URL: turn:numb.viagenie.ca
Private STUN/TURN Server¶
Install and configure coturn¶
Below commands are for Debian, adjust to you distribution’s package manager. We need openssl version 1.0.2 minimum to support DTLS (Datagram TLS). I used the testing repo to install recent versions of both openssl and coturn:
apt install openssl/stretch coturn/stretch
You should get validated checks regarding security protocols supported when restarting coturn:
0: TLS supported
0: DTLS supported
0: DTLS 1.2 supported
0: TURN/STUN ALPN supported
0: Third-party authorization (oAuth) supported
0: GCM (AEAD) supported
0: OpenSSL compile-time version: OpenSSL 1.0.2j 26 Sep 2016 (0x100020af)
Now for the configuration (in /etc/turnserver.conf
), a minimum working conf dims down to:
listening-port=3478
tls-listening-port=5349
alt-listening-port=3479
alt-tls-listening-port=5350
listening-ip=PUB.IP.NUM.1
listening-ip=PUB.IP.NUM.2
relay-ip=PUB.IP.NUM.1
min-port=49152
max-port=65535
verbose
fingerprint
use-auth-secret
static-auth-secret
userdb=/var/lib/turn/turndb
realm=example.com
cert=/etc/ssl/certs/coturn_ca.crt
pkey=/etc/ssl/private/coturn.key
dh-file=/etc/turn/dhparam.pem
no-stdout-log
log-file=/var/log/turn/turn.log
no-sslv3
no-tlsv1
This is set up to enable STUN features as well as TURN features. The TLS key/certs have to be fully functional, as TLS is a requirement and not an option (works perfectly fine with Letsencrypt certificate). You need 2 public IPs for STUN to do its magic.
coturn authentication¶
For TURN, because it handles the whole stream, we want it to only accept relaying authenticated nodes. To do that, you need to create at least a user account and a shared secret. They both will be used for ephemeral credential validation. In your terminal, generate an account and declare your shared secret via turnadmin command:
turnadmin -a --db /var/lib/turn/turndb -u username -r example.com -p XXXXXX
turnadmin --db /var/lib/turn/turndb -r example.com --set-secret=XXXXXXXXXXXX
Note
from what I gathered, the user password is not used for ephemeral credentials, only for long-term credentials, which are not secure.

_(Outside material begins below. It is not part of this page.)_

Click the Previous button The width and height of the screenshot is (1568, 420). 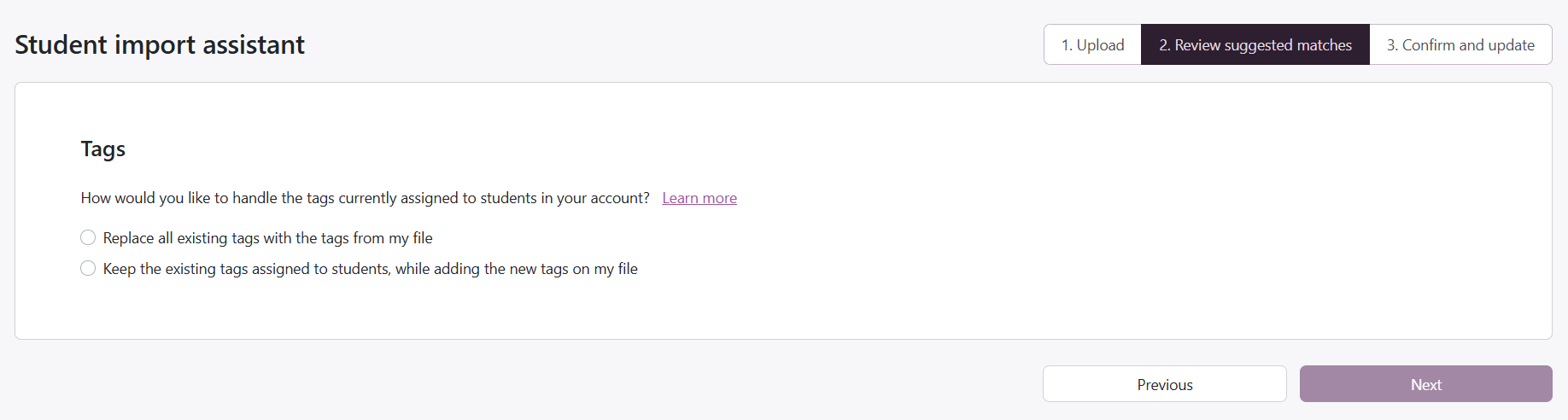(x=1164, y=384)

Configure STUN/TURN server in JSXC¶
Static¶
You can pass your STUN/TURN configuration directly to JSXC as init option with the key RTCPeerConfig.iceServers using the format described in the W3C WebRTC working draft:
RTCPeerConfig: {
/** ICE servers like defined in http://www.w3.org/TR/webrtc/#idl-def-RTCIceServer */
iceServers: [{
urls: ['stun:stun.domain1.org', 'stun:stun.domain2.org']
}, {
urls: 'turn:turn.domain3.org',
username: 'user',
credential: 'pass'
}]
}
Dynamic¶
If you like to generate STUN/TURN parameters on the fly, just pass
RTCPeerConfig.url
as init option to JSXC. The endpoint has to respond
with a JSON encoded representation of RTCPeerConfig:
RTCPeerConfig: {
url: '/getWebRTCConfig.php',
/** If true, jsxc send cookies when requesting RTCPeerConfig from the url above */
withCredentials: false,
}
Resources¶
- WebRTC Troubleshooter
- tests all your WebRTC parameter, like Camera, Network or Connectivity.
- Trickle ICE
- can be used to check general STUN/TURN server availability and functioning.
- NAT-Analyzer
- is a tool to check your NAT type (full cone, symmetric etc.) Requires Java.